Mi paso siguiente consistió en buscar a la
bestia causante de tanta desgracia, pues al final me había decidido a
matarla. Si en aquel momento el gato hubiera surgido ante mí, su destino
habría quedado sellado, pero, por lo visto, el astuto animal, alarmado
por la violencia de mi primer acceso de cólera, se cuidaba de aparecer
mientras no cambiara mi humor. Imposible describir o imaginar el
profundo, el maravilloso alivio que la ausencia de la detestada criatura
trajo a mi pecho. No se presentó aquella noche, y así, por primera vez
desde su llegada a la casa, pude dormir profunda y tranquilamente, sí,
pude dormir, aun con el peso del crimen sobre mi alma.
Pasaron
el segundo y el tercer día y mi atormentador no volvía. Una vez más
respiré como un hombre libre. ¡Aterrado, el monstruo había huido de casa
para siempre! ¡ya no volvería a contemplarlo! Gozaba de una suprema
felicidad, y la culpa de mi negra acción me preocupaba muy poco. Se
practicaron algunas averiguaciones, a las que no me costó mucho
responder. Incluso hubo una perquisición en la casa; pero, naturalmente,
no se descubrió nada. Mi tranquilidad futura me parecía asegurada.
Al
cuarto día del asesinato, un grupo de policías se presentó
inesperadamente y procedió a una nueva y rigurosa inspección. Convencido
de que mi escondrijo era impenetrable, no sentí la más leve inquietud.

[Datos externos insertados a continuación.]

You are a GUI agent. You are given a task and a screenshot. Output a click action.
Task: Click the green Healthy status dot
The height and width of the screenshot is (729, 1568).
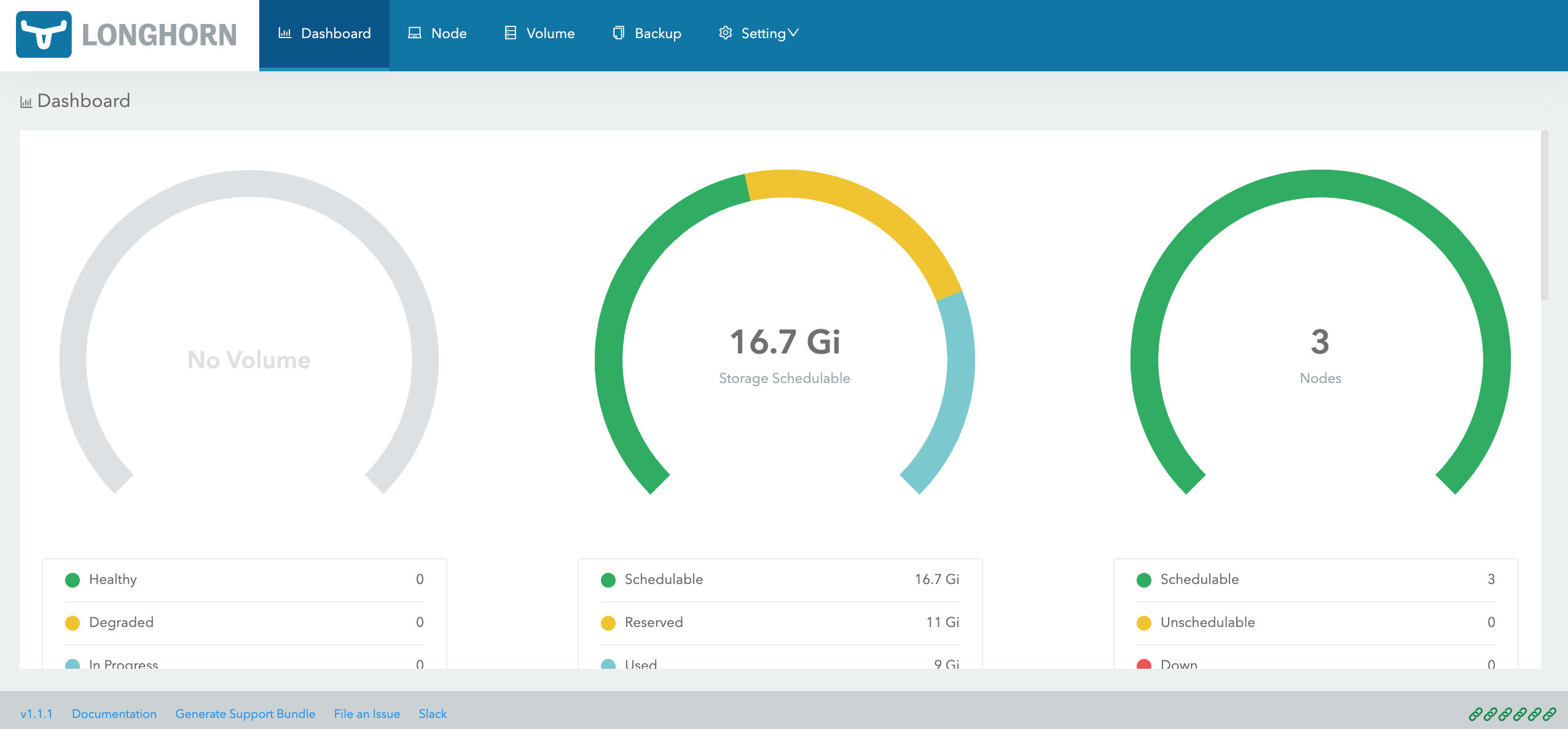(x=73, y=579)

Los oficiales me pidieron que los acompañara en su examen. No dejaron
hueco ni rincón sin revisar. Al final, por tercera o cuarta vez, bajaron
al sótano. Los seguí sin que me temblara un solo músculo. Mi corazón
latía tranquilamente, como el de aquel que duerme en la inocencia. Me
paseé de un lado al otro del sótano. Había cruzado los brazos sobre el
pecho y andaba tranquilamente de aquí para allá. Los policías estaban
completamente satisfechos y se disponían a marcharse. La alegría de mi
corazón era demasiado grande para reprimirla. Ardía de deseos de
decirles, por lo menos, una palabra como prueba de triunfo y confirmar
doblemente mi inocencia.
- Caballeros - dije, por fin,
cuando el grupo subía la escalera - me alegro mucho de haber disipado
sus sospechas. Les deseo felicidad y un poco más de cortesía. Dicho sea
de paso, caballeros, esta casa está muy bien construida... - En mi
frenético deseo de decir alguna cosa con naturalidad, casi no me daba
cuenta de mis palabras - Repito que es una casa de excelente construcción. Estas paredes... ¿ya se marchan ustedes, caballeros?... tienen una gran solidez.
Y
entonces, arrastrado por mis propias bravatas, golpeé fuertemente con
el bastón que llevaba en la mano sobre la pared del enladrillado tras de
la cual se hallaba el cadáver de la esposa de mi corazón.
¡Qué
Dios me proteja y me libre de las garras del archidemonio! Apenas había
cesado el eco de mis golpes cuando una voz respondió desde dentro de la
tumba. Un quejido, sordo y entrecortado al comienzo, semejante a un
sollozar de un niño, que luego creció rápidamente hasta convertirse en
un largo, agudo y continuo alarido, anormal, como inhumano, un aullido,
un clamor de lamentación, mitad de horror, mitad de triunfo, como sólo
puede haber brotado en el infierno de la garganta de los condenados en
su agonía de los demonios exultantes en la condenación.
Hablar
de lo que pensé en ese momento sería locura. Presa de vértigo, fui
tambaléandome hasta la pared opuesta. Por un instante el grupo de
hombres en la escalera quedó paralizado por el terror. Luego, una docena
de robustos brazos atacaron la pared, que cayó de una pieza. El
cadáver, ya muy corrompido y manchado de sangre coagulada, apareció de
pie ante los ojos de los espectadores. Sobre su cabeza, con la roja boca
abierta y el único ojo como de fuego, estaba agazapada la horrible
bestia cuya astucia me había inducido al asesinato, y cuya voz delatora
me entregaba al verdugo. ¡Había emparedado al monstruo en la tumba!